Monday, December 21, 2015

I Should Be Excited

I'm pregnant. 

It's official. Two positive tests.

Frequent urination.
Aversions to smells.
Breast tenderness.
Bloating.
A bit of morning sickness.
Pregnancy rhinitis.

My last lmp and a due date calculator put me at just over 5 weeks and due in August.

I should be happy. I should be excited about this.  But I'm not.

I should be looking forward to kissing a little nose, feeling tiny fingers wrapped around my own, and loving on little toes. But I'm not.

I'm terrified.

We have had three miscarriages in a row, the last having happened this past October.

I start to feel myself become hopeful, my hand gently caressing my bloated "baby belly" and I stop myself.

My husband, still feeling the sting and heartbreak from not only his feelings over our losses but from watching the pain in my eyes, the tears on my cheeks, and the wails of my broken heart escaping from my lips, tells me often not to get excited. He doesn't want to get attached, afraid he will again have to say goodbye.

I want so desperately to feel excited and happy. I want so badly to relax a bit and enjoy all I can about being pregnant. 

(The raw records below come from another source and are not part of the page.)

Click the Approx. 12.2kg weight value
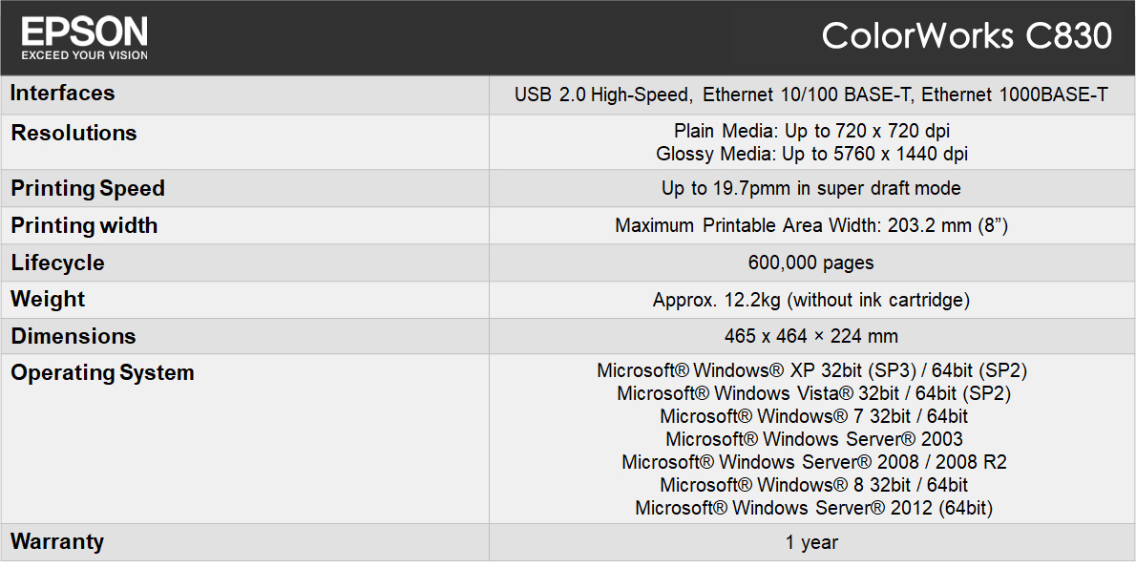This screenshot has height=568, width=1136. pos(811,300)
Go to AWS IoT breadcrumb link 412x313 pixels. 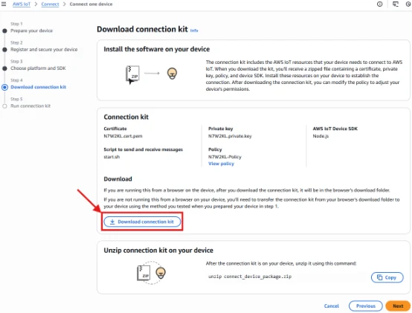tap(22, 4)
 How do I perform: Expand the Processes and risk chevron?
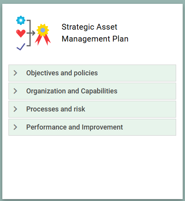pyautogui.click(x=15, y=109)
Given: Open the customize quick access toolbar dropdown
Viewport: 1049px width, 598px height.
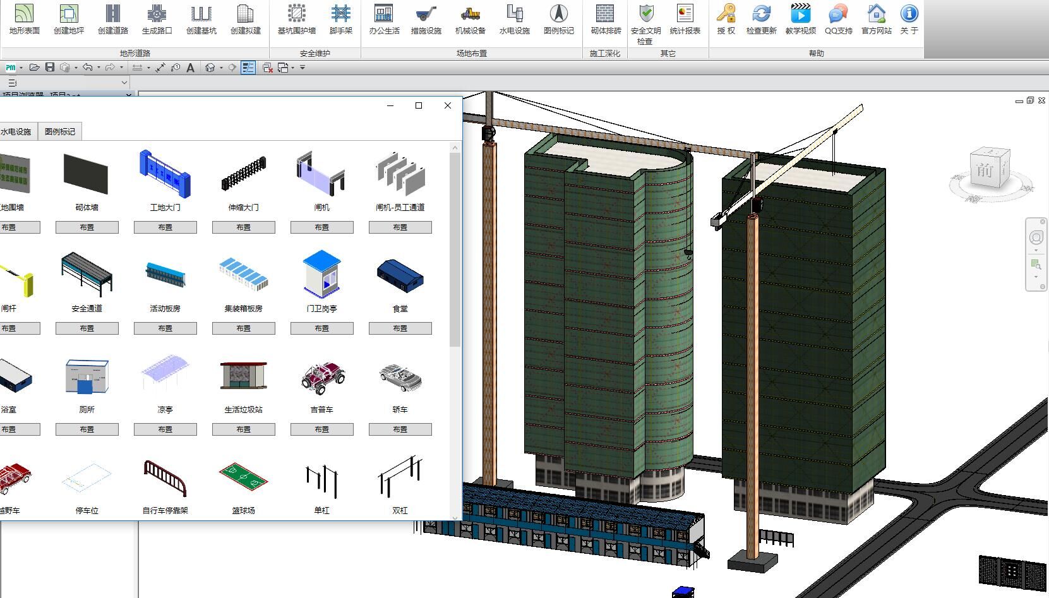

Instead I analyze everything.  Are my breasts still as sore? Am I peeing less? Do things like popcorn, coffee, and other "stuff and thangs" still smell bad and make me nauseous?

While many pregnant women are complaining about their symptoms I'm cherishing mine, terrified they will lessen and disappear. I crave these "annoying" side effects of pregnancy more than you can imagine.

The last loss was almost too much for me to handle. I seriously thought I would be holding my baby in May, because the pregnancy felt different from the last two.

But it was not meant to be and in October I felt the agony, physically and mentally,  while I watched helplessly as my body let go of the child I desperately wanted.

So here I sit, my heart and mind in constant conflict as my mind tries to protect my heart and my heart tries to love without worry.

But I know, at any moment,  my heart will win the war and I will fall in love with my little dragon so deeply and the joy and excitement will come pouring out of me like the beautiful rivers of lava flow from the volcano.

But as of this moment,  I'm terrified and trying to get a grip on the confusing mass of emotions that are squeezing my heart.

And trying to take things day by day.